Rewrite the data between the lines holding "You are a GUI" and "click(x=292, y=152)", inclusive, as a two-column CSV with the columns instruction and action. Give one row per item, put each field in quotes with line breaks replaced by spaces, and leave out the pictures.

■ Dataset records
— begin —

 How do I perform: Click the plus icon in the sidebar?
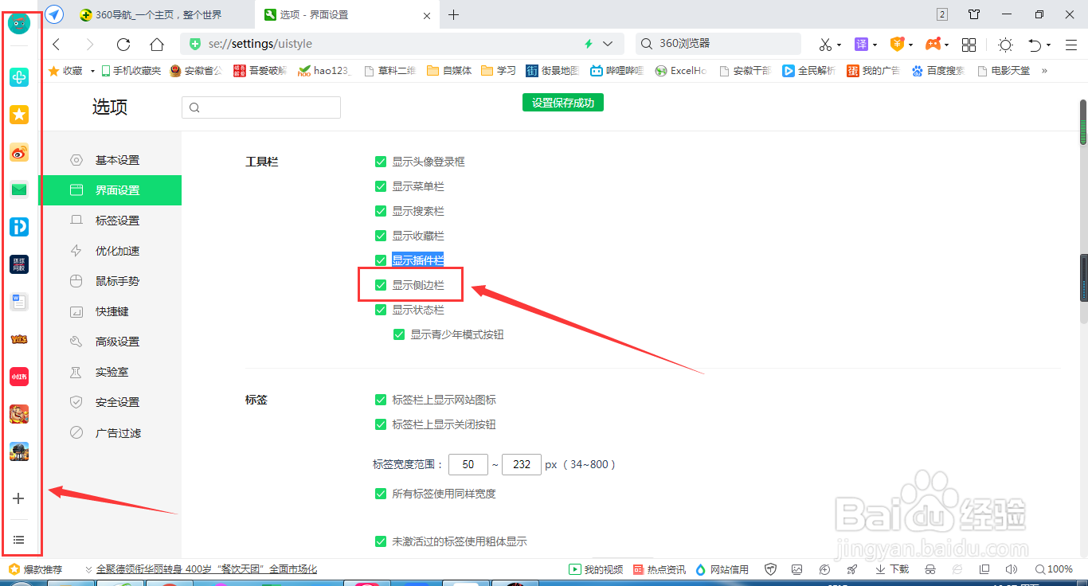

— end —
— begin —

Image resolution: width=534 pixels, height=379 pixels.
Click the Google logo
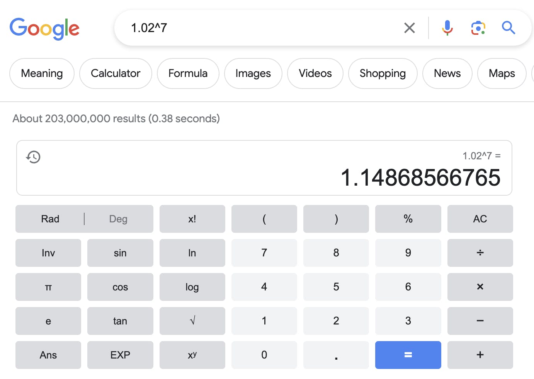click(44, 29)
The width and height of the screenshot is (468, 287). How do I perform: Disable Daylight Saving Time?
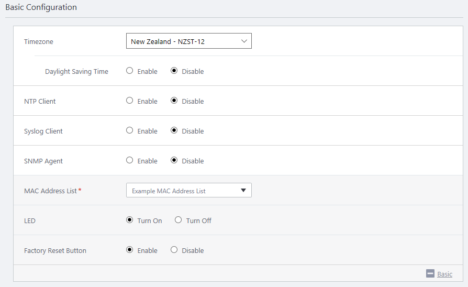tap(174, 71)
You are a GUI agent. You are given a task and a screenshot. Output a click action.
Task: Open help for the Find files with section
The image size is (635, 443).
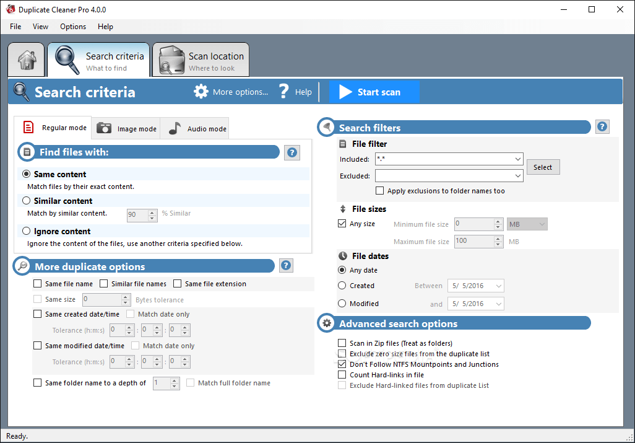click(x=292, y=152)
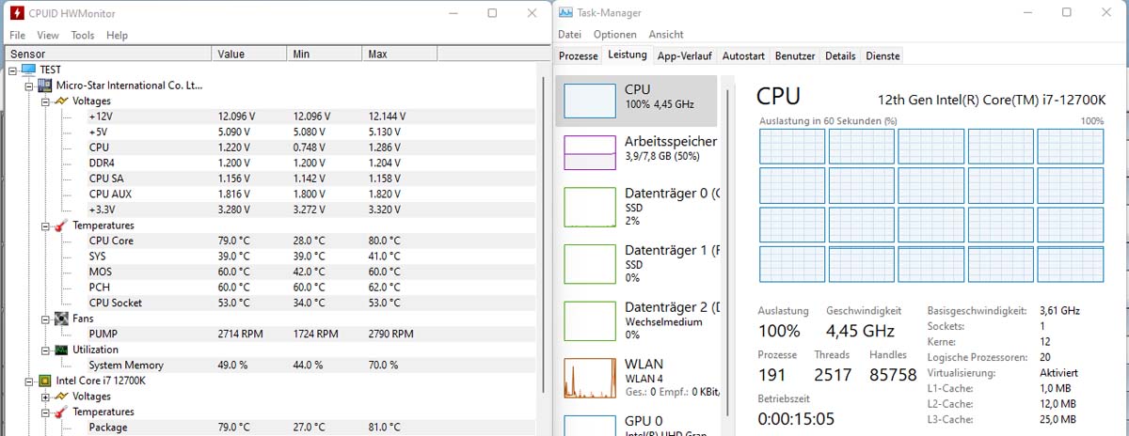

— end —

■ Task solution
instruction,action
"You are a GUI agent. You are given a task and a screenshot. Output a click action. Task: Open help for the Find files with section The image size is (635, 443).","click(x=292, y=152)"